Talent may run in the family, but not all namesakes choose to follow in their family’s footsteps, even if a family member is legendary.
Baseball great Ty Cobb was elected into the Hall of Fame in 1936 for his baseball accomplishments, following his 24-year career split between the Detroit Tigers and Philadelphia A’s. Cobb had a .367 career batting average, 297 triples, 4,191 hits, 12 batting titles (including nine in a row), 2,245 runs and 892 stolen bases.
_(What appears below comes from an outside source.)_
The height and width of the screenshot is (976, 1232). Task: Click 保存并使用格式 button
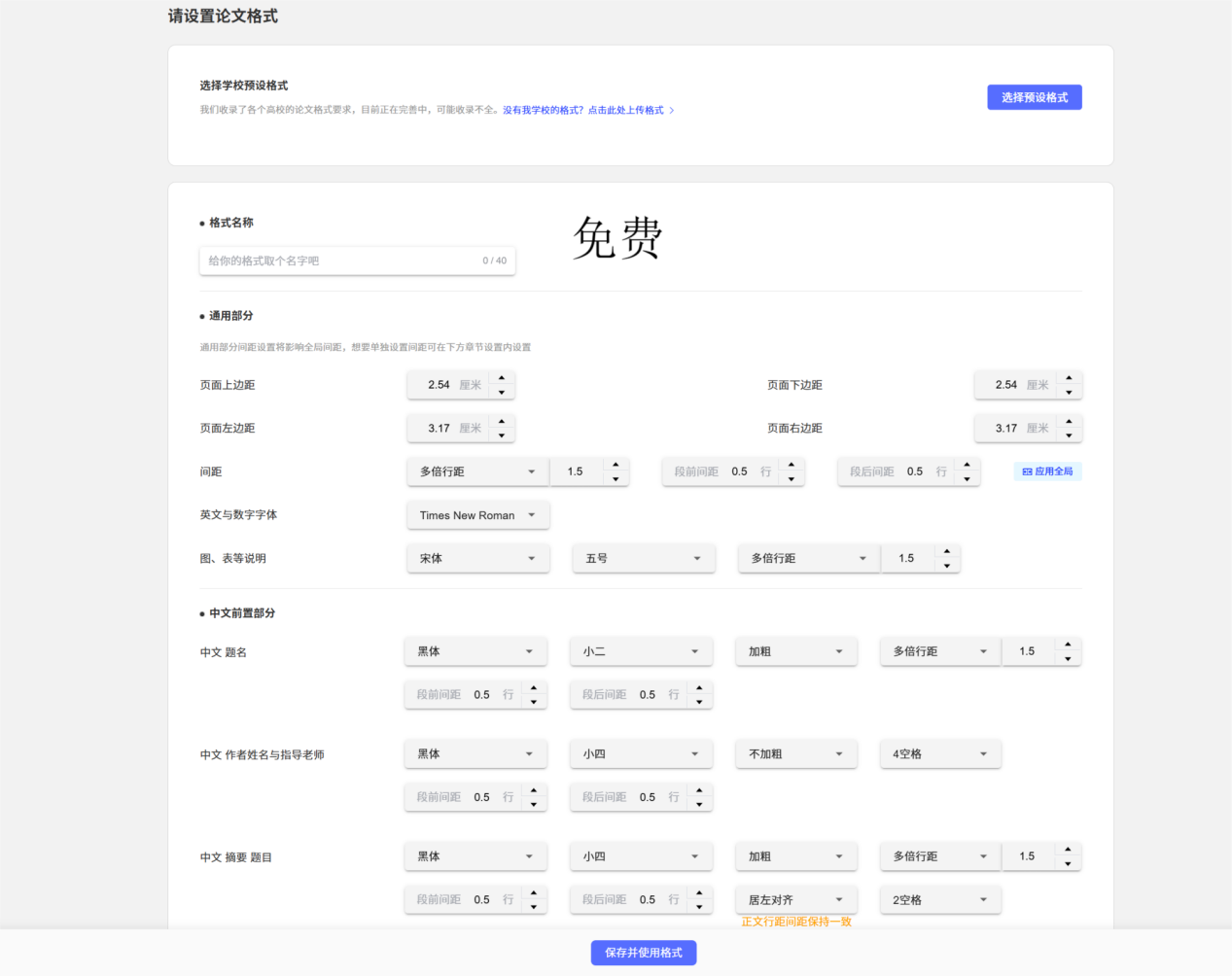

It would make sense that Cobb’s great-grandson, also named Ty Cobb, would have some of his great-grandfather’s talent in his blood, but Cobb made the decision last fall to showcase his athletic talents on the basketball court rather than the baseball diamond in college.
The 6-foot-5, 215-pound freshman at Occidental College in Los Angeles, Calif., was a left-handed pitcher and first baseman in high school, but decided this would be the first year that he wouldn’t play baseball.
“I get it all the time: ‘Why are you playing basketball?’ I played baseball through high school. This will be the first year I’ve ever not played,” Cobb told the Los Angeles Times. “I guess Occidental just caught me at the wrong time.
“I’m not going to play baseball here. It’s just not my love,” the 19-year-old said. “Basketball has always been my favorite sport.”
The Tigers forward, who dons the No. 40 on his jersey, has been improving thanks to his hard work on the court and has seen more minutes as a result this season.
“My only goal is for the team to win,” Cobb said in an interview with MLB.com. “I’m just out there to sit in with the team. I’m only a freshman this year, but I want to help my teammates win as many games as possible. Maybe in a few years, I will come to be a more prominent player, but it’s all about helping the team as best I can.”
One person on campus who wanted Cobb to follow in his grandfather’s footsteps was Occidental baseball coach Jason Hawkins, whose interest was first piqued when he heard through the grapevine that Cobb was enrolling at Occidental.
Though he was fully supportive of the younger Ty Cobb following his hoop dreams, Hawkins couldn’t hep but extend an invitation for him to throw a bullpen session with the Occidental baseball team, MLB.com reports.
Cobb accepted the coach’s invite, throwing off the pitching mound for the first time since he graduated from high school nearly a year ago. Hawkins was impressed with what he saw.
“I think he can help us,” Hawkins said. “I also think he can make some mechanical adjustments that might make him a legitimate arm in our conference.”
The plan currently is for Cobb to be in the dugout for the opening series of the baseball season, and then he could decide to officially join the team once basketball season is over.
“I’m a 6-foot-5 lefty,” Cobb told MLB.com. “I guess we’re always in demand.”
“Hopefully,” Hawkins added, “there’s a really good story that comes from this.”